Another challenge in establishing dual overhead recovery rates is the impact of changes in the overhead structure of the company. If a firm reduces overhead by cutting staff or consolidating offices, it can lower its recovery rates. More frequently, firms make unbudgeted changes in their overhead structure without revising the rates, which leads to under-recovery of costs and reduction in profitability. Thus, it is important to update the recovery rates when the overhead structure changes in a significant way.
CHALLENGE 3: PROJECT SIZE MATTERS IN OVERHEAD RECOVERY
The purpose behind dual-rate overhead recovery is to try to capture all of the costs of construction by tying the overhead support required by the project to the project itself. Many contractors forget this fact and apply the same rates to all of their projects. However, a project that is much smaller than the average project will use overhead out of proportion to its size. In other words, no matter how small a project is, it still requires some accounting support, project management, estimating, etc. Likewise, a large project may use less overhead as a percent of cost than the average project. If a $2 million project requires one project manager, for example, it is unlikely that a $4 million project would require two.

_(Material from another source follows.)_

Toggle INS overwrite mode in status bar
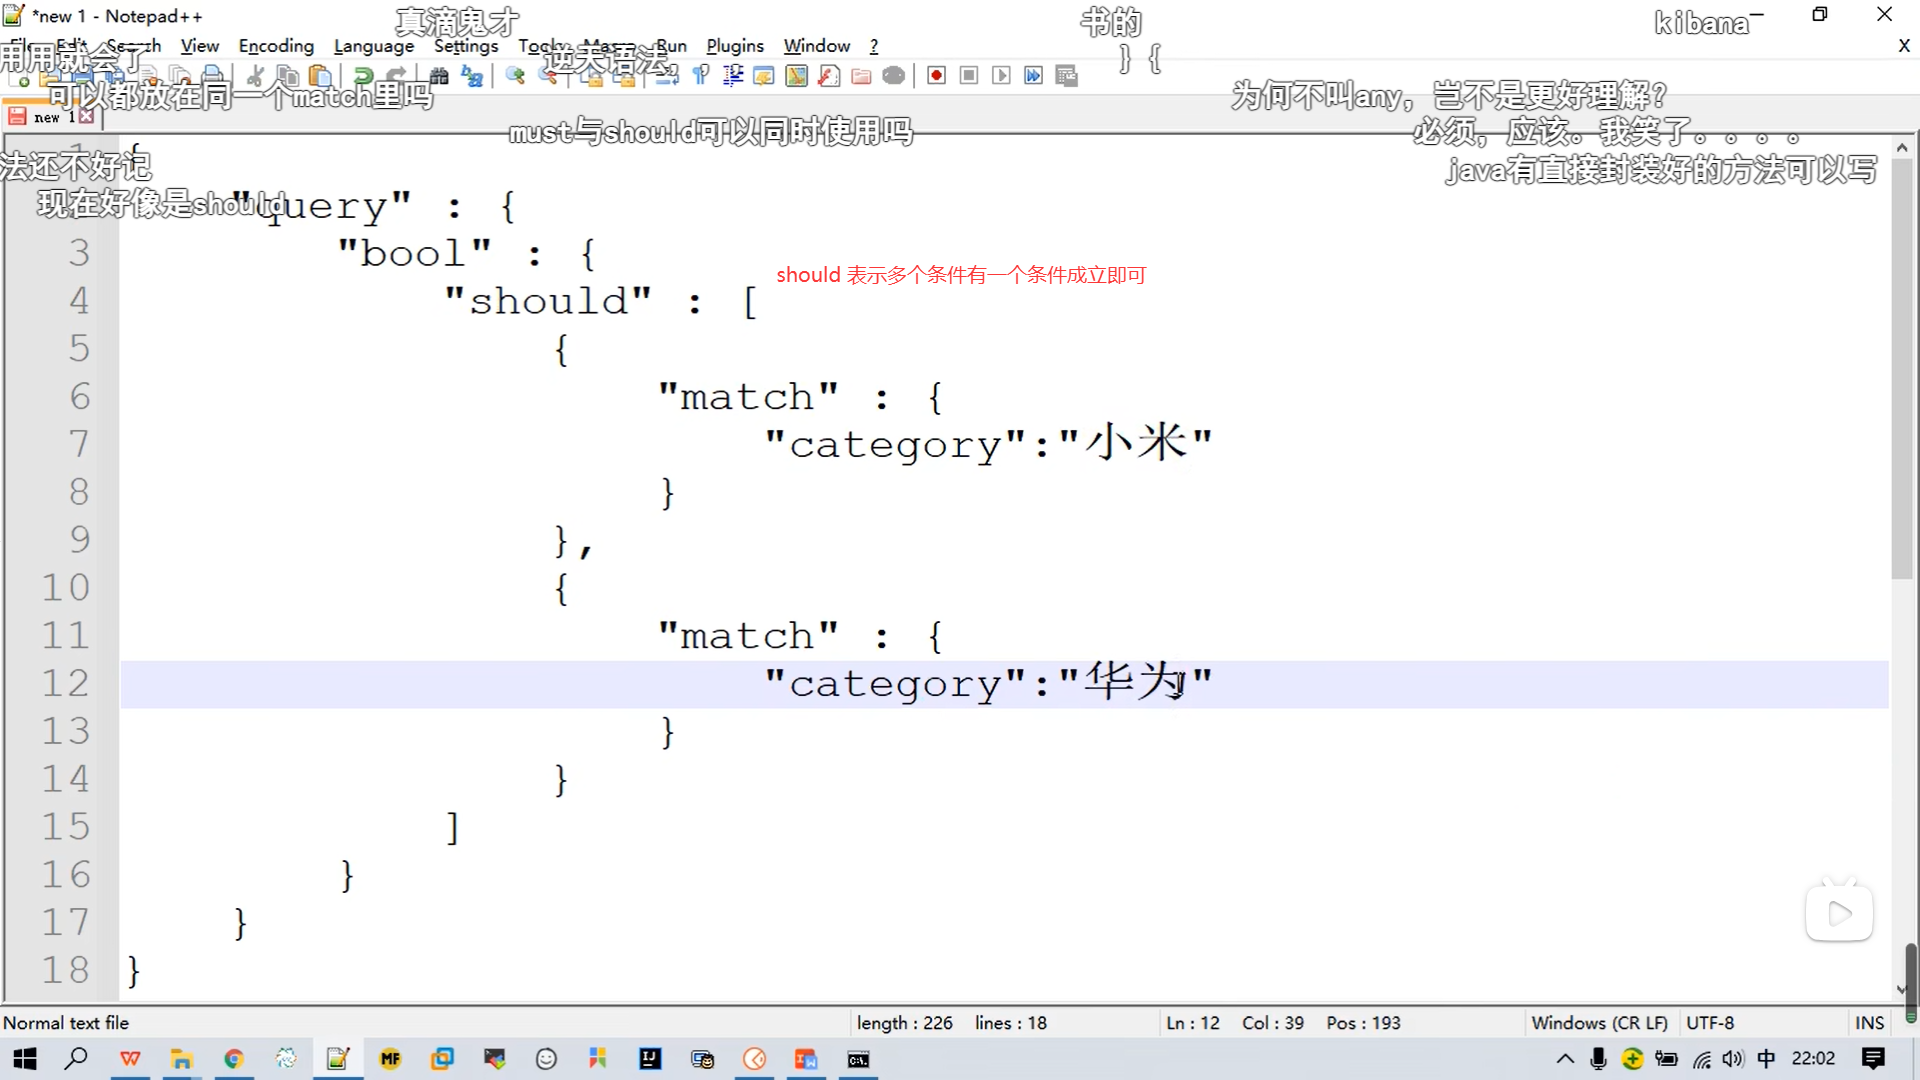Viewport: 1920px width, 1080px height. (1868, 1023)
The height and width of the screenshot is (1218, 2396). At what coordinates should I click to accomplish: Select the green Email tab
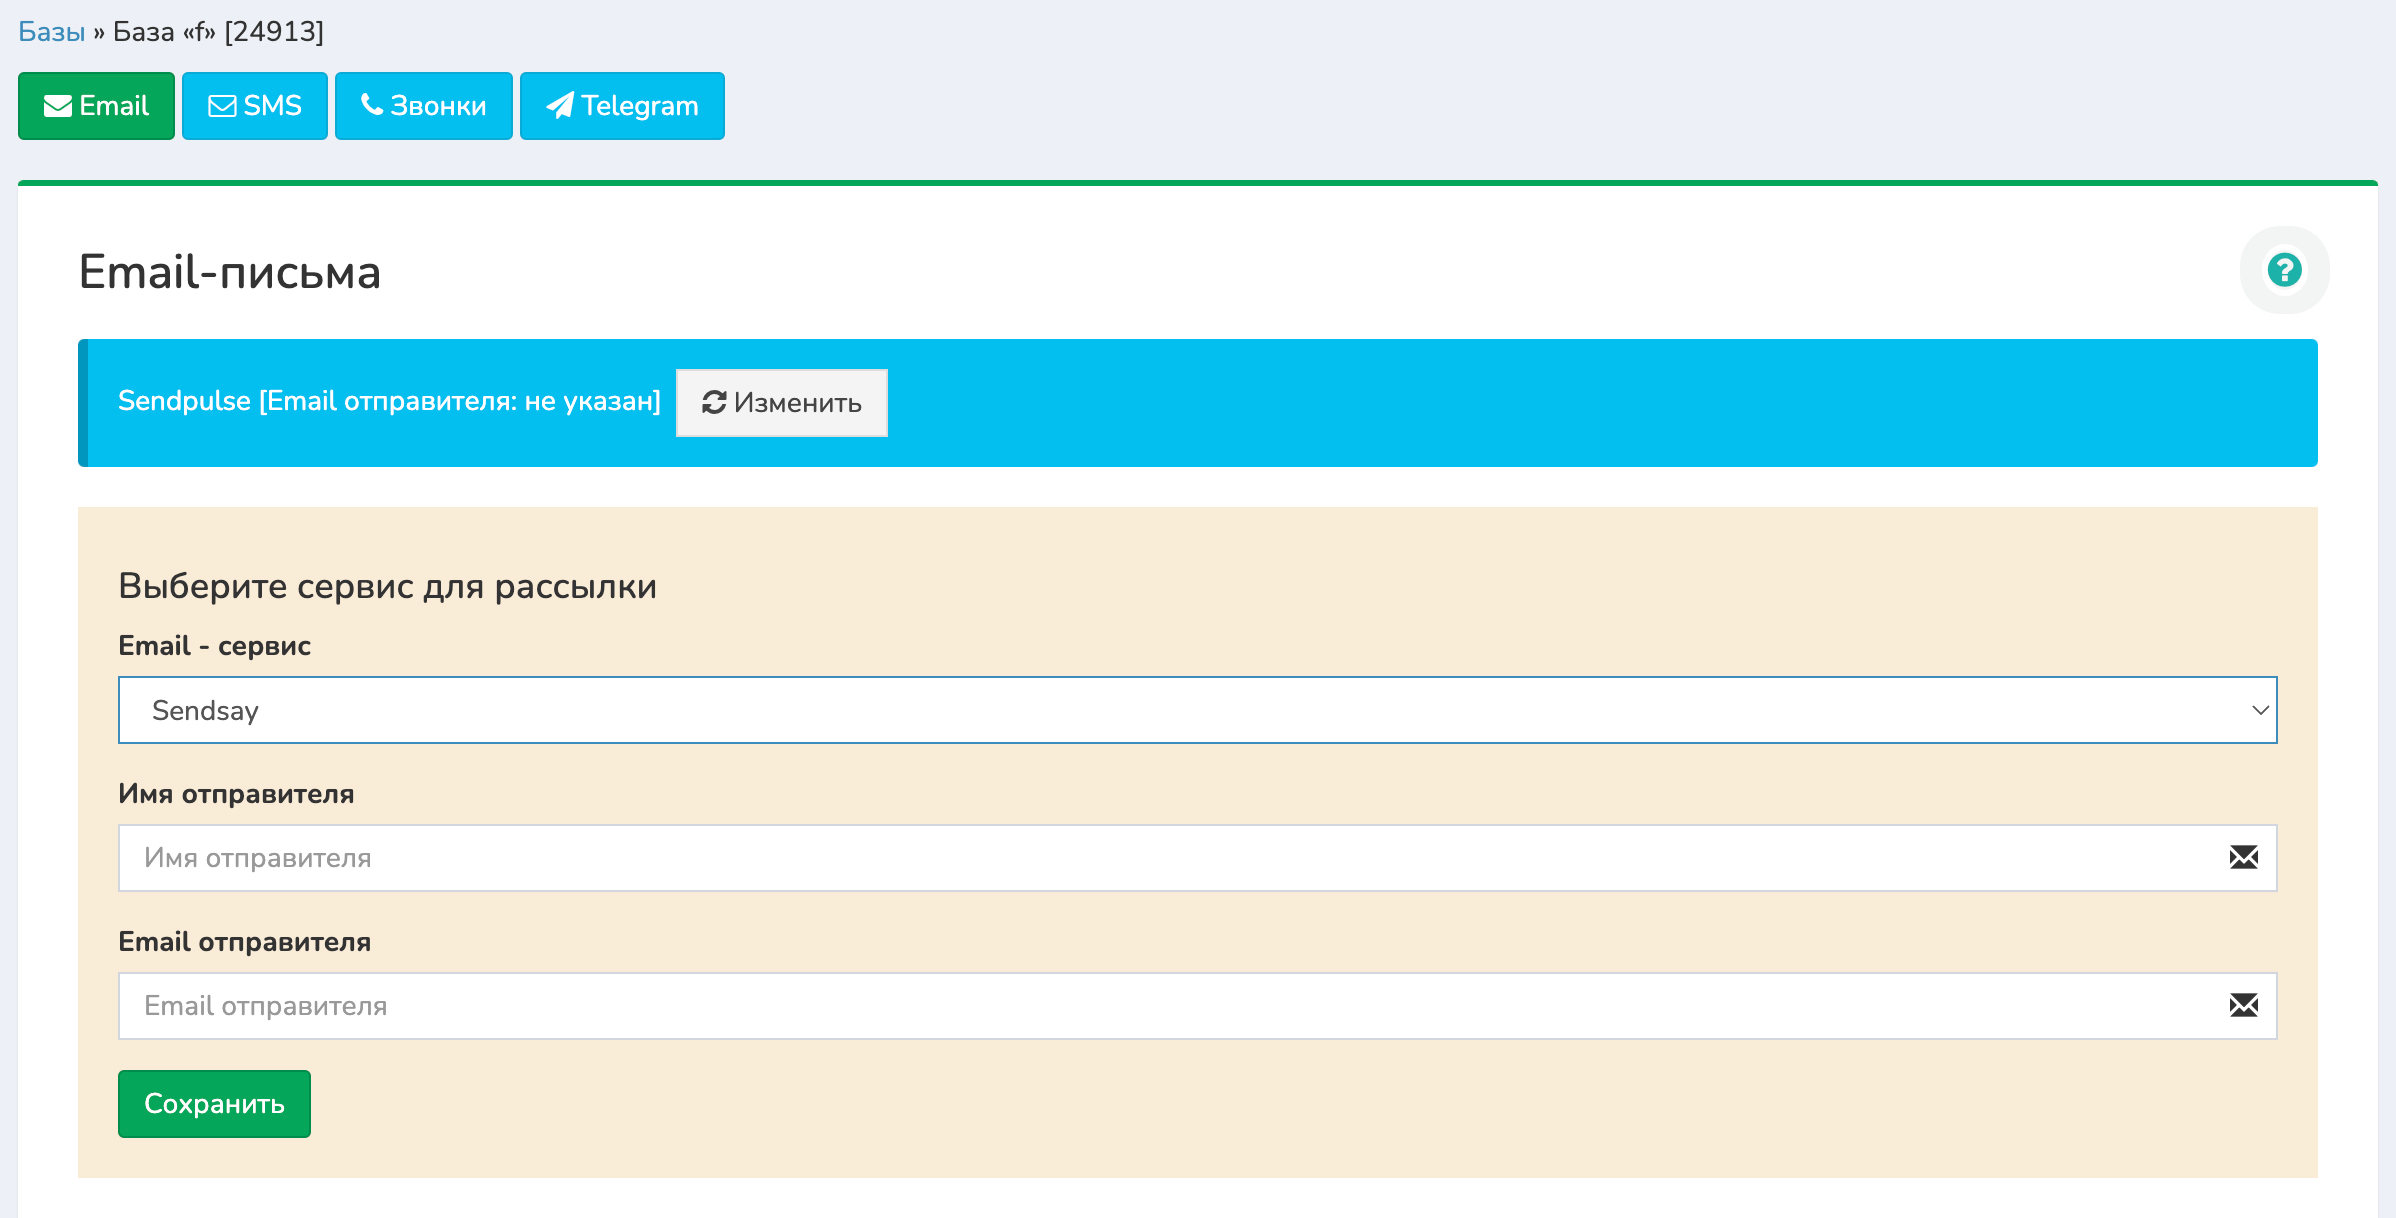tap(96, 106)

To solve for this challenge, a job size factor should be used, based on the project’s size relative to the average size for the firm. This factor is derived from the job size of the individual project (Ji) versus the job size of the firm’s average project (Ja). Using the table in Exhibit 2, job size (Ji) and average job size (Ja) are measured in total direct costs, not selling price. In this table, Ji is the size of the job’s total direct costs, and Ja is the company’s average job size, measured in total direct costs. “Normal overhead,” hopefully determined through dual overhead rate, is then adjusted by multiplying that normal overhead by the Data Multiplier. In the table, the relationship between Ji/Ja and the corresponding data multiplier is based upon FMI studies of how overhead costs should vary as job size increases or decreases from average job size for a firm. For companies pursuing several types of work, departmentalizing the operating budget may be required, with consequent determination of dual rates by department and determination of average job sizes for each department.

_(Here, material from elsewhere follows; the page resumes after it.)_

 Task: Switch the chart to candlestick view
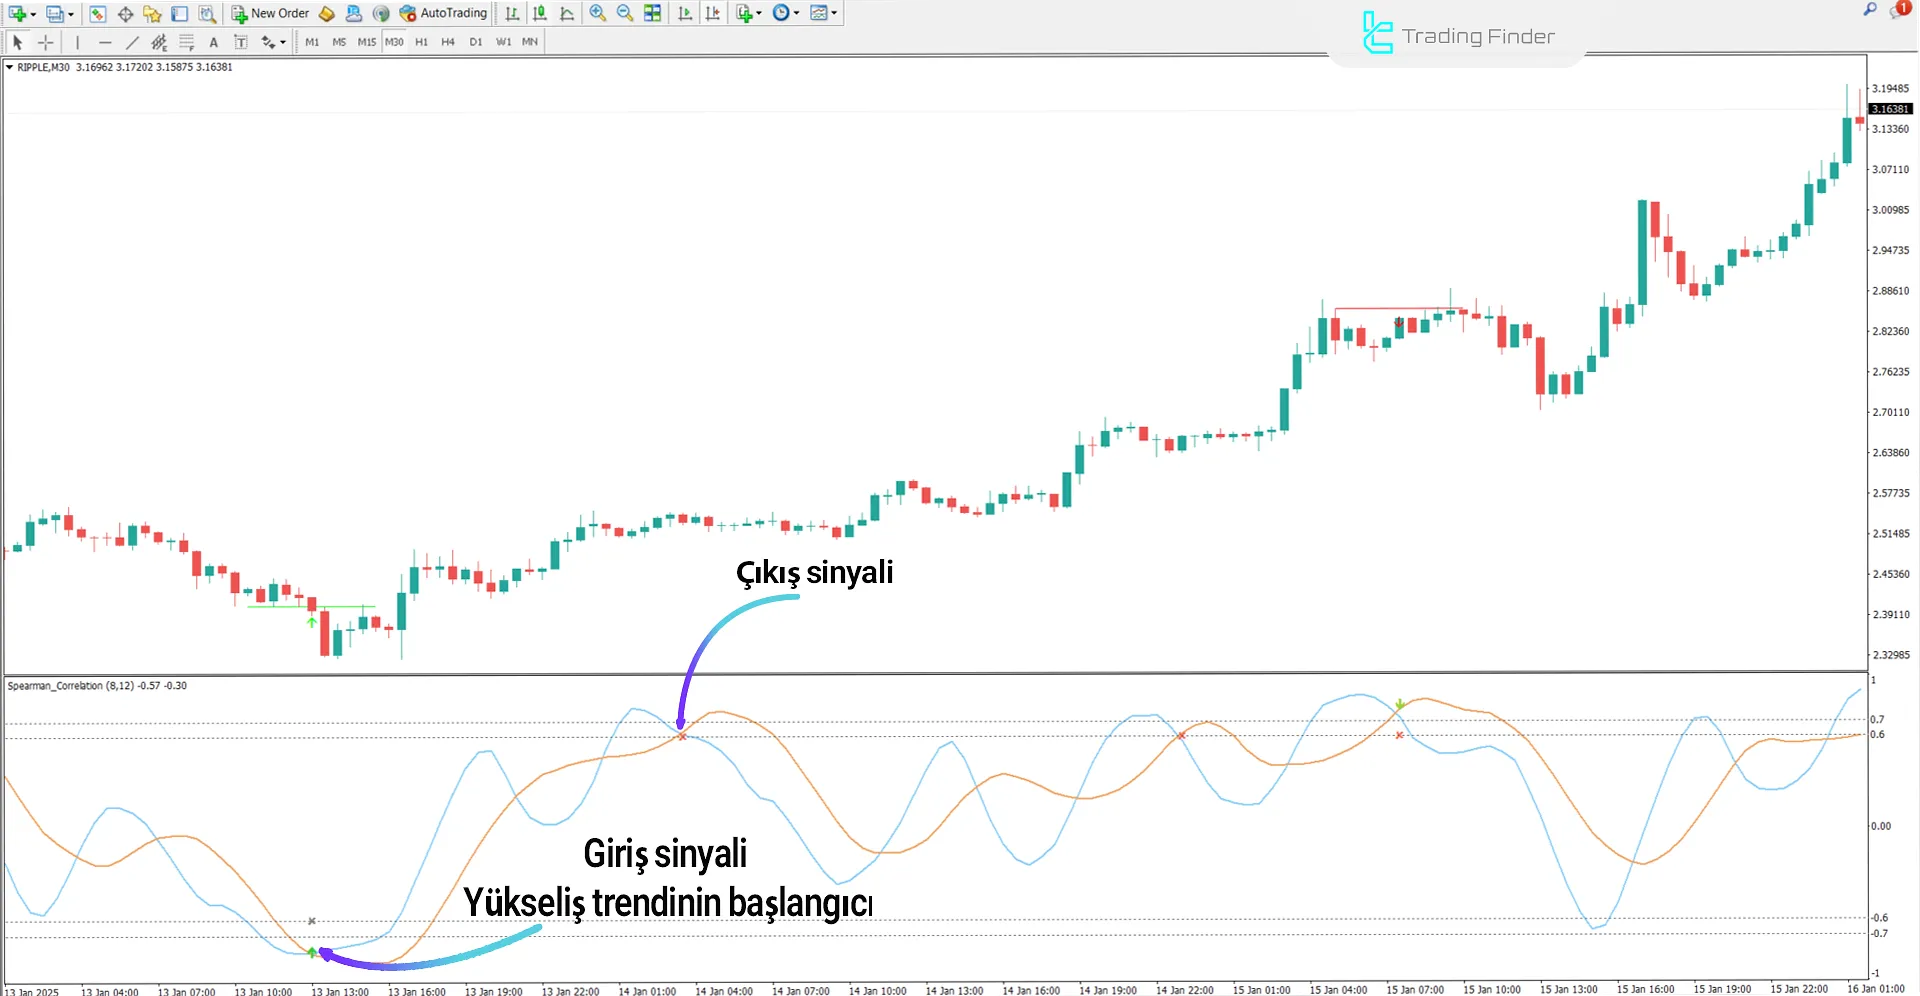click(540, 13)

CONCLUSION: DUAL OVERHEAD RATE CHALLENGES CAN BE OVERCOME
The typical problems with implementation of a dual-rate overhead recovery system outlined above have solutions. Implementation of dual overhead application rates and job-size adjustment factors based solely upon the information of this article would be difficult. If the principles discussed here have piqued your interest, an FMI specialist can discuss implementation issues with you.
While the market is certainly less forgiving than it was just a few years ago, this is no reason to give up trying to accurately capture and recover all costs of a project, including the overhead support costs. In fact, it is more important than ever before to ensure that any projects your company wins cover all the cost of those projects.